The family was in California when the storm hit and had to wait until the floodwaters receded from their neighborhood before they could head home to assess the damage. During the storm, Dyakon kept in touch with three classmates — Brian Raiff ’17, Tyler Nieberding ’17 and Kaitlin Klinchock ’17 — who live just north of Houston in the nearby community of The Woodlands and were also hunkered down for days because of Harvey.

The group became friends during their freshman year at Marietta. Raiff, Nieberding and Klinchock moved to The Woodlands after graduation for work. Dyakon, whose family lives in Kingwood, a suburb of Houston, was getting ready to start a new job when the storm hit.

“After the flooding, my mom and dad rented a U-Haul and filled it full of supplies to drive back to Houston to offer help to our neighbors in need,” Dyakon says. “Local hardware stores were completely out of supplies in the Houston area. I got to the house a day before my parents because I flew in. As I drove our rental vehicle into the neighborhood, I was in complete shock. It looked like a war zone. There were vehicles everywhere and mounds 8 feet tall consisting of trash, furniture, pictures and memories. Not a single home in the neighborhood was unaffected.”

The first glance he got of his family’s home gave him hope that it was OK.

“However, I opened the front door to the sight of an inch of water and tadpoles swimming away from me,” he says. “Couches were thrown everywhere, trash everywhere. Everything on the first floor was destroyed. My mom’s car and my truck were destroyed as well.”

When his friends learned of the damage his home withstood, they offered to help in any way they could. They, too, had watched helplessly as the hurricane settled over Texas and took its toll on families.

Klinchock says Raiff and Nieberding arrived at the house first, and she came as soon as she got off work.

“Just getting off the exit and pulling into the Kingwood area, you could smell the devastation from inside your car: dead fish, rotting wood, spoiled food, wet insulation,” she says. “The smell of it all was the worst part for me; I’ll never forget it. There were piles of debris in driveways and every possible open sidewalk lot.”

The group began helping with cleanup on Labor Day Weekend.

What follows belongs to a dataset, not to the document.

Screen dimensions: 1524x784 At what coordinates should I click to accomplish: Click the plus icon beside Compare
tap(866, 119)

“I can speak for all of us when I say we couldn’t spend the weekend sitting around doing nothing, knowing full well that Gregg and his family needed our help,” Raiff says. “Additionally, the strength of Gregg’s family really inspired us to keep coming back. Their situation and the situation of many Houstonians is completely unimaginable. To have your home destroyed can, and should, break down anyone. But each day, the Dyakons faced their situation with strength and optimism. They couldn’t have been more appreciative of our help.”

For four consecutive days — from sun up to sun down — the team of Pioneers worked together to start getting the house habitable.

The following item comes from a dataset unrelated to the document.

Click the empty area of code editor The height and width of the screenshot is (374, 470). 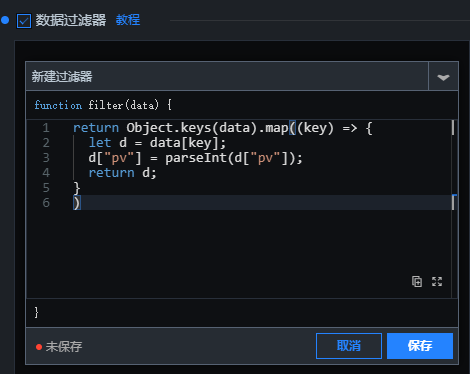click(233, 247)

“After one of the days, my parents took them out to dinner with us to celebrate my birthday. Without their help, we could’ve been in jeopardy of getting mold in our home,” Dyakon says.

Among the most memorable aspects of Hurricane Harvey for Raiff is the help neighbors provided to each other.

“Each day, neighbors ordered food to help feed volunteers,” Raiff says. “Neighbors came by with coolers full of water, sandwiches and popsicles to make sure everyone was hydrated and well fed. Every person in the neighborhood was directly affected by the floods, yet they still found the time to make sure their neighbors were OK. The countless selfless acts of the whole neighborhood were amazing to see.”

Dyakon says his family, their contractor’s crew, his friends and, for a day, the Second Baptist Church, worked to drain the house of water and mud, tear out the drywall on the first floor and remove all the cabinets and fixtures from the first floor.

“Needless to say, we all did what we could. Anything that Mr. and Mrs. Dyakon needed to be done we did. It was the least we could do for them, and I would do it all over again if something like this were ever to happen again — pray that it doesn’t,” Klinchock says.

His parents can live in the upstairs of the house, but the recovery process will take at least six months.

“Two in every 10 residents of Houston supposedly had flood insurance, and we were one of the very few who had it,” Dyakon says. “Many people in our neighborhood, and in Houston, weren’t fortunate enough to be covered and are suffering way greater than us. We are blessed to be safe and alive and cannot thank God enough for that.”